*** Opening of Data for the task ***
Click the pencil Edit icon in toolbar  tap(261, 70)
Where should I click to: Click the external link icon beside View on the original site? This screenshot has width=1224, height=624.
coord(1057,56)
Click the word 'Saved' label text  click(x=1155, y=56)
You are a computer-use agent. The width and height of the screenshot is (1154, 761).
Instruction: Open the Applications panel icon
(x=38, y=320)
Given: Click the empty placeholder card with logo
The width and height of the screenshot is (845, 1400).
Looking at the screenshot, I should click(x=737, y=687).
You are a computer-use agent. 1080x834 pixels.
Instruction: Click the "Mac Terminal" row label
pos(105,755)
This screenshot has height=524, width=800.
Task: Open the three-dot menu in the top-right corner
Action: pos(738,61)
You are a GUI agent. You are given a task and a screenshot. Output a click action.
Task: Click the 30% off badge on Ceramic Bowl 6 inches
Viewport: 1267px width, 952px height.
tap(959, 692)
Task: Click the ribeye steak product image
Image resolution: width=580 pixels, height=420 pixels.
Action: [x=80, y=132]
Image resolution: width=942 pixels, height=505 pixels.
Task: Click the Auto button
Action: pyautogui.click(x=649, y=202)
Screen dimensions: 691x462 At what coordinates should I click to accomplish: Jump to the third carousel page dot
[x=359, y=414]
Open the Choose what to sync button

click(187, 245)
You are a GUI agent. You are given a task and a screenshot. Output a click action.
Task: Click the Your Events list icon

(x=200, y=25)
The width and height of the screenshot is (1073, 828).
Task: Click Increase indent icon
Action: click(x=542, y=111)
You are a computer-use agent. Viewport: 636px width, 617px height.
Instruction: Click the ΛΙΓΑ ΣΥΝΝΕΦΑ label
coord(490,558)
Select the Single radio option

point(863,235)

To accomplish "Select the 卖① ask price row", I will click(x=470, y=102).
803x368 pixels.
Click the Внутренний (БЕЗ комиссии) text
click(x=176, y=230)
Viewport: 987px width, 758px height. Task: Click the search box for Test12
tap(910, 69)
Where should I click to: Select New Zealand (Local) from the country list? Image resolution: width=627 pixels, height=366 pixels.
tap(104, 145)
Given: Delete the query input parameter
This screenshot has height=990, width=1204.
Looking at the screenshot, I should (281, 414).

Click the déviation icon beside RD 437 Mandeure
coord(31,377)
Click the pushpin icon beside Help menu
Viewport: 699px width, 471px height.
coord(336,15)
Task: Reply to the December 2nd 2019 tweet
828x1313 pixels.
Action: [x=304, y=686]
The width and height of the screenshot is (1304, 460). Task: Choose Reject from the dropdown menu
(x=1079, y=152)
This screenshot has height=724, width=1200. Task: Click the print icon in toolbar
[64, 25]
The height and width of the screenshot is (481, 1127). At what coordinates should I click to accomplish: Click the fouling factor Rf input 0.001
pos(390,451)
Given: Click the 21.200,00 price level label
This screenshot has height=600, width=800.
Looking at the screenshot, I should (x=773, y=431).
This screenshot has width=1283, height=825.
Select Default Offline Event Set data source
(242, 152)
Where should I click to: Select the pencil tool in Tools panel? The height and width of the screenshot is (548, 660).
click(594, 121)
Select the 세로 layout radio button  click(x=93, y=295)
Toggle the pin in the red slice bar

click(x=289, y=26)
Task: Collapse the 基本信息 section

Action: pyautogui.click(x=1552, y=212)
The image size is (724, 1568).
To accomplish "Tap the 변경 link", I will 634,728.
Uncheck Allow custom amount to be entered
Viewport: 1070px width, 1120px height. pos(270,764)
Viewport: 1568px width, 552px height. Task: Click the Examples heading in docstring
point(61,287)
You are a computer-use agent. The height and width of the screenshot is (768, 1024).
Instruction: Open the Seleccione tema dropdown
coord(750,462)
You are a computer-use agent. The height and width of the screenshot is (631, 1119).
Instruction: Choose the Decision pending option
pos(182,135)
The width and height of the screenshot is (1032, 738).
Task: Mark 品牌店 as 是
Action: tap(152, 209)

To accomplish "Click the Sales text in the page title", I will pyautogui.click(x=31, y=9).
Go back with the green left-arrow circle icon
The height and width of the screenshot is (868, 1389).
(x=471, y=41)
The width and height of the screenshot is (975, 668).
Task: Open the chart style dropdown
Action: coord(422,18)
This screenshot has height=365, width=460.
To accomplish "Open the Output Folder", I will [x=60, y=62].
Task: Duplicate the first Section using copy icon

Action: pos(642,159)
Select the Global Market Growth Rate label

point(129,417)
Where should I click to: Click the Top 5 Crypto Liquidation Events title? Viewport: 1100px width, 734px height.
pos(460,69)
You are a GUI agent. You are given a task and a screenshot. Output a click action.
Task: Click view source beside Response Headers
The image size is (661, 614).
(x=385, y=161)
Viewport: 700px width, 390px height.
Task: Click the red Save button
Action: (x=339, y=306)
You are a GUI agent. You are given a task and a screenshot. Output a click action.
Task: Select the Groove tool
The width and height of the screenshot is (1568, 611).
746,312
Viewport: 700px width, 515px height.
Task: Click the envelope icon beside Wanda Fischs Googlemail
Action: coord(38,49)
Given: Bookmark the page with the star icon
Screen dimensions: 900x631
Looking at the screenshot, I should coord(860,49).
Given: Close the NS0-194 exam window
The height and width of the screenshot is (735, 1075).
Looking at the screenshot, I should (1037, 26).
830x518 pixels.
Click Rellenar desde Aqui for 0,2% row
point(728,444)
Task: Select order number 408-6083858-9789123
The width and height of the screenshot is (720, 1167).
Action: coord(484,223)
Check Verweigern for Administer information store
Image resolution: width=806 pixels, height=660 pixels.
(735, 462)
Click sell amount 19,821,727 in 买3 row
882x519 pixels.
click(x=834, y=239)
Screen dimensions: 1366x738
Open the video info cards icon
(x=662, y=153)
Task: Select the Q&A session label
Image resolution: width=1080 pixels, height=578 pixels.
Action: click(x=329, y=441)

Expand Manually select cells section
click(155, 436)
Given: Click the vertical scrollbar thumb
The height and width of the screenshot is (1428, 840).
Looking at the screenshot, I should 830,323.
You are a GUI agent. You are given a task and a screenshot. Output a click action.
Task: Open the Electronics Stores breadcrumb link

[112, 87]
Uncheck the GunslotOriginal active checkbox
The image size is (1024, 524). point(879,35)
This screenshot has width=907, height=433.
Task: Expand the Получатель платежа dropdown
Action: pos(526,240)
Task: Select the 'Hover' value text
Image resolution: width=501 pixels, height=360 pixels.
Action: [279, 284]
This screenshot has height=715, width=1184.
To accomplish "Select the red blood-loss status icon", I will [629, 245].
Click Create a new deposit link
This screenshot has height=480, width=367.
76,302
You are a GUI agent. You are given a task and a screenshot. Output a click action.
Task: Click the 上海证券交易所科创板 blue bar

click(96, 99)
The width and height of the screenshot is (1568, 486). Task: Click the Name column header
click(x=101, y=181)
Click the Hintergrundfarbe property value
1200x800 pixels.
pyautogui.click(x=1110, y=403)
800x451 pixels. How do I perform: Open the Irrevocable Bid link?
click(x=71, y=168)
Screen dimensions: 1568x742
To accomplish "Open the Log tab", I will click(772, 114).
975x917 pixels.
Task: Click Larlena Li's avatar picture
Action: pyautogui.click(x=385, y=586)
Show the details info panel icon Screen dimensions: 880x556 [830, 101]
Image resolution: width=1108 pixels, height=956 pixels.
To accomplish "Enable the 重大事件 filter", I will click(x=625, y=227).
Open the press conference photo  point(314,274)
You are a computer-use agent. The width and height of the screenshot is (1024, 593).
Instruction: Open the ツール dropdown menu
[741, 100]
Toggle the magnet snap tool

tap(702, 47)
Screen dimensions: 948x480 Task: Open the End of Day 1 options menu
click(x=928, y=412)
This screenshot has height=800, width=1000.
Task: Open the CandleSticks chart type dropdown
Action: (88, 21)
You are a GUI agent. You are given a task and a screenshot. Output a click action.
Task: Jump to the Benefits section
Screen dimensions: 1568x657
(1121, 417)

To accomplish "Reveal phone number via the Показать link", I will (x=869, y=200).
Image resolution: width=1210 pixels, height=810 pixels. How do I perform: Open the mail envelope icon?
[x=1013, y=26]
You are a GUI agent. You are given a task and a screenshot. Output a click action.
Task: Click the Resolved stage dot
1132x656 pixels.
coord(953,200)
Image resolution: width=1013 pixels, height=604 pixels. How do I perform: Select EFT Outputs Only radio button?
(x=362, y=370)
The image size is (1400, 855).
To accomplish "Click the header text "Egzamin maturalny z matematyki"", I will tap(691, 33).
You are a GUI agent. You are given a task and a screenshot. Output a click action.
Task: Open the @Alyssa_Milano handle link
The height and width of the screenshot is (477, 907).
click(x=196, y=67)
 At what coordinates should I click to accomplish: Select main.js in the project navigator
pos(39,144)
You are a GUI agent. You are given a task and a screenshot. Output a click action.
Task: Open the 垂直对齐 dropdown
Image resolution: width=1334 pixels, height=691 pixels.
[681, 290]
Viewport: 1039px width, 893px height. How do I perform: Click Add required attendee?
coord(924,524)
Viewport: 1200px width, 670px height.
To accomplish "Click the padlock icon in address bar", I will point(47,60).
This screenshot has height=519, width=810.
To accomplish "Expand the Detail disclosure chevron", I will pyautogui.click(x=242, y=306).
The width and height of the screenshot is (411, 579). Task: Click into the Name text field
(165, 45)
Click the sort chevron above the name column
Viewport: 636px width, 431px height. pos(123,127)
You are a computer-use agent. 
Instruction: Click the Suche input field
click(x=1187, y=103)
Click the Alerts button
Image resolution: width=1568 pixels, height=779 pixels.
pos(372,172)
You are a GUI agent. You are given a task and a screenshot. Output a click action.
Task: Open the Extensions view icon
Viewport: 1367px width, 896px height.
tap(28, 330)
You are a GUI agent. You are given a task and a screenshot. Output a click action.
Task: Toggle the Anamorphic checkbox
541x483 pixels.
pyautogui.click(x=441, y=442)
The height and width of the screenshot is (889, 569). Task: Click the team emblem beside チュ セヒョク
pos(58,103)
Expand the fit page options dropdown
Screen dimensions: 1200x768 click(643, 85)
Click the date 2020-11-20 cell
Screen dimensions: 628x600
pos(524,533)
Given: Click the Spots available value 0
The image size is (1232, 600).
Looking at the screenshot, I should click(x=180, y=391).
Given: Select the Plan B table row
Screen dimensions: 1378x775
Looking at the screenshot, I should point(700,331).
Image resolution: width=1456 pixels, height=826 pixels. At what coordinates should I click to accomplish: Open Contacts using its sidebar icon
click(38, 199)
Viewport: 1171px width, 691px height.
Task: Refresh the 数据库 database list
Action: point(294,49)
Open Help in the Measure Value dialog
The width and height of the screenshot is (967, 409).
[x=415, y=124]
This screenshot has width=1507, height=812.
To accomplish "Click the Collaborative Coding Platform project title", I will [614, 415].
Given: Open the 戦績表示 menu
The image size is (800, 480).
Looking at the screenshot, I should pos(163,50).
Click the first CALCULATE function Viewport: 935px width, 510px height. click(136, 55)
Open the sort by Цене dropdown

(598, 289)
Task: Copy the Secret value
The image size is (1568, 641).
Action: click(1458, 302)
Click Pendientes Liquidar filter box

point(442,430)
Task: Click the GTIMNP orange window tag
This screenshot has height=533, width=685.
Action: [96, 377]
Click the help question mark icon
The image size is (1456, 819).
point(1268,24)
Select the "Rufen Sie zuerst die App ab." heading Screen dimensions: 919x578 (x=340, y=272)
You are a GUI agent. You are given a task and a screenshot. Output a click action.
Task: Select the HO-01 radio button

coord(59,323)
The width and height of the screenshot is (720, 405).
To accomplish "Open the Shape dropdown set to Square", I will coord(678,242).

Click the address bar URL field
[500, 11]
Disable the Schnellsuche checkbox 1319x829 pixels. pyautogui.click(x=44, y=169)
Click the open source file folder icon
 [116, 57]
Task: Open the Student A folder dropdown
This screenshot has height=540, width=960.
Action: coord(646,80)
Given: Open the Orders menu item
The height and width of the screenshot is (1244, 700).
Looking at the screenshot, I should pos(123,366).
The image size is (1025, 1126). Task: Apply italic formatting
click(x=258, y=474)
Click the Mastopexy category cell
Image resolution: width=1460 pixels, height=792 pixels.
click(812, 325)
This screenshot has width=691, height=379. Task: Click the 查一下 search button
*** Close of Data for the task ***
Task objective
Copy out the lines of the records above in which the string "with" appears.

Solution to the exercise
Given: Click the empty placeholder card with logo
Go back with the green left-arrow circle icon
Given: Bookmark the page with the star icon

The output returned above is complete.